The slides used during class will be available online shortly after each class. However, you should not expect the slides to cover the material in detail; the class will be based a lot on discussion and problem solving so the slides will be tailored to drive the discussion as opposed to serve the material. As such, in each class one or more students will be assigned to take notes which will then make available to everyone (we will set-up a wiki). Afterwards, any student will be able to jump in and enrich the notes further. Collaborative note taking and editing will be part of your class participation grade and a great way to recite the material and also see how your fellow students perceive it.

**Running project**

Through the semester we will have a running project with several components. You will have to deliver a component every week or every second week. By the end of the project you will have designed, implemented and evaluated several key elements of a modern data system and you will have experienced several design tradeoffs. The running project is an individual project (all components) and no group projects are allowed. Discussing the design and implementation problems with other students is allowed and encouraged! We will do so in the class as well. However, the final deliverable should be personal, you must write from scratch all the code of your system and all documentation and reports. Whenever applicable we will let you know if there are existing libraries that is OK to use. You will not be judged only on how good your system works; it should be clear that you have designed and implemented the whole system, i.e., you should be able to perform changes on-the-fly, explain design details, etc.

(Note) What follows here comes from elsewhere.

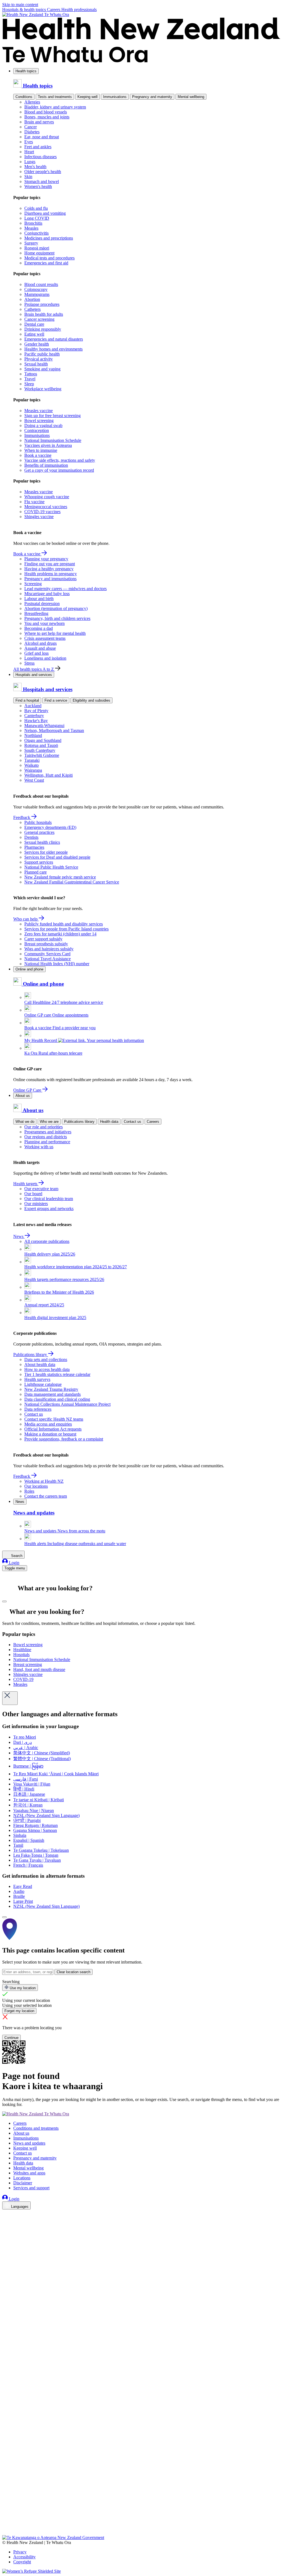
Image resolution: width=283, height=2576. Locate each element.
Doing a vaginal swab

Delivery of the various components will be done online (details will follow) and the deadline will typically be on Mondays at the time the course starts.

You are allowed a total of 10 late days. Each late day extends the deadline for delivering a project component by 24 hours. No excuse needed and no penalty will be imposed. You may distribute the late days as you wish, i.e., you could even use all late days for just a single deadline. If you do not have any late days left, then for every day you are late, you will lose 20% of the grade for this course component.

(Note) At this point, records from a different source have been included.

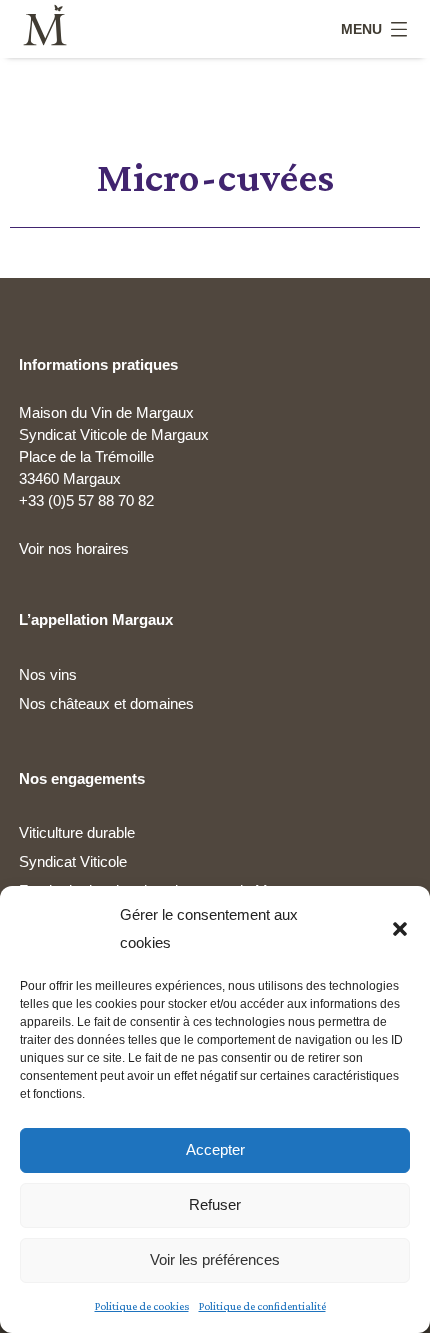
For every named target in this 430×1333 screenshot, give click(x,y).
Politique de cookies (142, 1306)
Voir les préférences (215, 1259)
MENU (361, 29)
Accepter (215, 1149)
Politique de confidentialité (262, 1306)
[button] (400, 929)
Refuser (215, 1204)
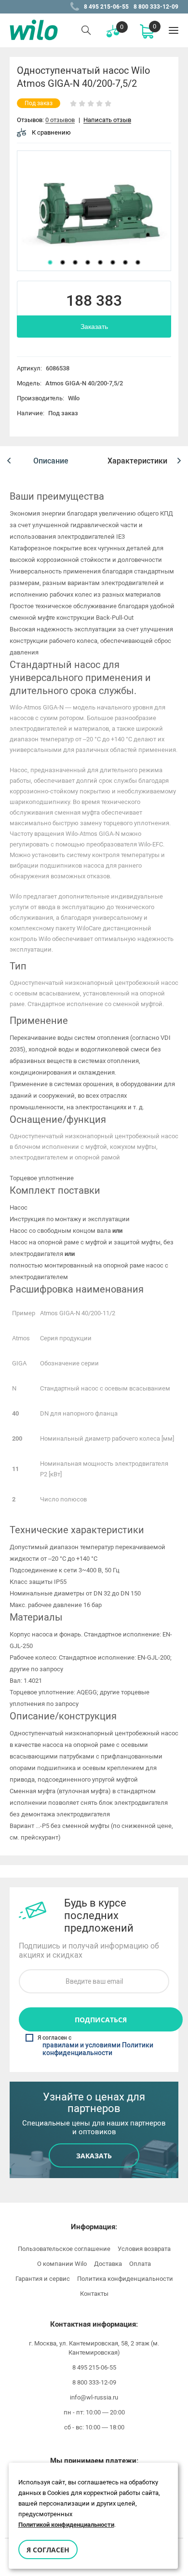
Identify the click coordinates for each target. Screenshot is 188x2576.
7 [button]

We will regularly assign extra tasks or you can come up with your own extra tasks for the various components of the running project. With these extra tasks you gain extra points.

The best 5 overall projects will gain additional extra points. "Best" is defined in terms of elegant system design, code quality, system efficiency and documentation.

**Quizzes**

We will do several (quick) quizzes during class.

**Final project**

Towards the end of the course we will have time for a final project. You will have about a full month. We will provide ideas for projects but you will also be expected to come up with your own project ideas given what you learned in the class. Each project will be judged individually depending on its complexity. You will have to deliver both the system as well as a technical report which will state clearly the problem, the motivation, the solution as well as related work in the same style as some of the research papers we will see in the class. Before each project starts there will be a design phase where you will deliver a report with the problem statement, motivation and the design. During this phase you will work with the instructor to define your project idea as well as the possible design and implementation solutions. Each project group may consist of up to 5 students. The final report as well as the initial design report should clearly explain the responsibilities of each group member. No late days will be granted. The best 3 projects will receive extra points. "Best" is defined similarly to the running project with the additional element of judging the project idea and motivation.

**Assessment and grading**

- Running project/Homework: 40%
- Quizzes and class participation: 15%
- Midterms (2): 20%
- Final project: 25%
- Extra points: Extra tasks for the running project: 10%
- Extra points: Best projects: 10% (5% running project + 5% final project)

**Online discussions**

We will set-up a Piazza forum where you will be able to ask questions and discuss issues related to the course.